François Gemenne, qui a signé ce texte, développe : « Le but profond des climato-sceptiques est de montrer qu’il subsiste un doute scientifique. Et partant que, plus que les faits, toute cette affaire est histoire de croyance, de conviction personnelle. » C’est une difficulté pour les scientifiques, souvent persuadés que la science, les tableaux, les graphiques, devraient imposer leur vérité. 
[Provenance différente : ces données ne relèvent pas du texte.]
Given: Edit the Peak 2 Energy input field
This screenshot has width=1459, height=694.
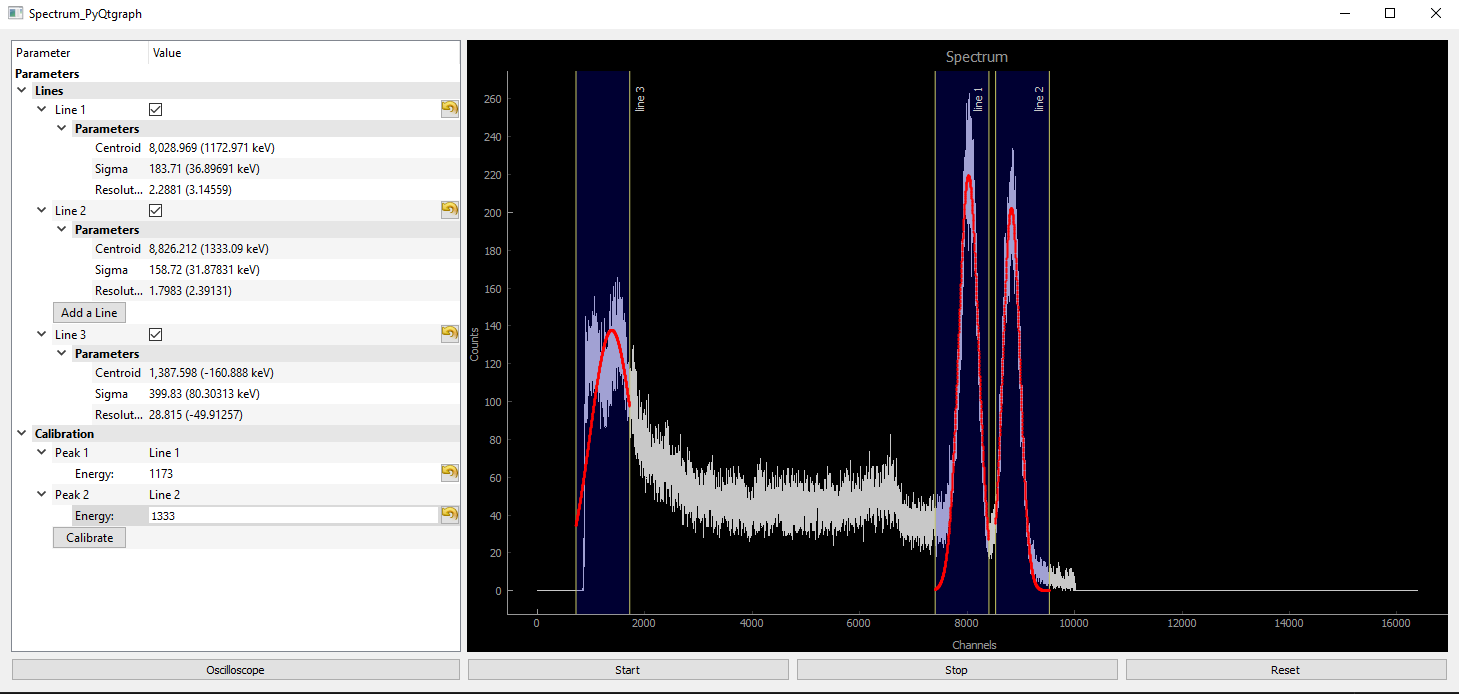Looking at the screenshot, I should click(x=292, y=516).
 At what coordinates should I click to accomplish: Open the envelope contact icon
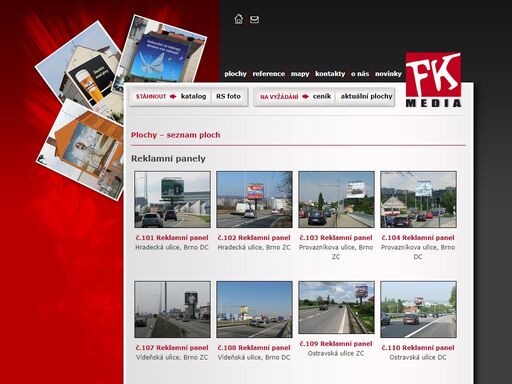(x=254, y=20)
« Il y a un paradoxe, explique François Gemenne. Alors que des gens commencent à se mobiliser, à manifester pour le climat, alors que le climat devient un enjeu politique, les populistes autoritaires s’en tirent en disant : “Nous ne sommes pas comme eux.” Il y a là une vraie difficulté et moi-même, en tant que scientifique, je suis assez démuni face à ça. »

D’autant qu’il faut aussi prendre la mesure des forces en présence. Dans leur article sur Trump, Gemenne et Pryck rappellent comment la machine conservatrice s’est mise en place dès les années 1990 pour saper les efforts en faveur du climat. D’où ce renversement de proposition : et si ce n’étaient pas les hommes politiques autoritaires qui soutiennent, par climato-scepticisme, l’économie carbonée, mais au contraire cette dernière qui, par « instinct de survie » – par intérêt en somme –, soutient des candidats à même de contrer la prise de conscience écologique mondiale ?

Dans Carbon Democracy (2011), l’historien, politiste et anthropologue Timothy Mitchell soutient une thèse iconoclaste. « Partant du lieu commun selon lequel la dimension démocratique d’un pays serait inversement proportionnelle à ses gisements pétroliers, [Mitchell] renverse la perspective en rappelant l’affaiblissement de nos démocraties, le recul des acquis sociaux et l’explosion des inégalités, depuis que le pétrole est devenu notre première source d’énergie », écrit Corinne Delmas (université Lille-II). 

L’ouvrage commence à la fin du XIXe siècle dans les mines de charbon. La dépendance à cette unique source d’énergie, ainsi que le fait que sa production se trouve sur le sol des démocraties occidentales et demande beaucoup de main-d’œuvre, rend les luttes syndicales possibles. La possibilité pour le salariat de bloquer l’économie est vite vécue comme un danger. L’essor de l’industrie pétrolière va, selon Mitchell, tout changer. 

Produit dans des pays lointains, facile à transporter et à stocker, le pétrole permet d’un coup de se débarrasser du risque de la grève générale. Il en va ainsi de l’adoption par la Royal Navy de cette source d’énergie, lui permettant de s’émanciper des revendications des mineurs du charbon. Mitchell note cependant que ce choix rend le gouvernement vulnérable aux compagnies pétrolières. Les pays producteurs, quant à eux, passeront du statut de région impériale à celui de pays indépendant placé sous le joug d’un despotisme local.

À partir du milieu du XXe siècle, Mitchell explique que le principe d’une croissance économique illimitée s’installe. L’auteur conclut son ouvrage par une réflexion sur la fin du pétrole et l’après-pétrole. « Alors même que la fin de cet étrange épisode se précise à l’horizon, écrit-il, nous semblons incapables d’abandonner la pratique inhabituelle à laquelle il a donné naissance : des modes de vie et de pensée qui considèrent la nature comme une ressource infinie. »

Un article des Échos du 4 novembre nous apprend que « les majors pétrolières renouent avec les méga-profits ». Le dernier rapport du GIEC nous donne deux ans pour agir, douze ans au maximum. Cela semble bien court pour contrer une idéologie et une croyance qui disposent d’autant de moyens.